**Action item**: Could you please retype all of the entries exactly as they appear?

**Material provided**:

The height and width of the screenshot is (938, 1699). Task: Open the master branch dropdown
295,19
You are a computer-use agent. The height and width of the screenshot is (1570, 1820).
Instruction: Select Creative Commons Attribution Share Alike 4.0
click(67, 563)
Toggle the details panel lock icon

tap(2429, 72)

**Answer section**:
The height and width of the screenshot is (938, 1699). Task: Open the master branch dropdown
295,19
You are a computer-use agent. The height and width of the screenshot is (1570, 1820).
Instruction: Select Creative Commons Attribution Share Alike 4.0
click(67, 563)
Toggle the details panel lock icon

tap(2429, 72)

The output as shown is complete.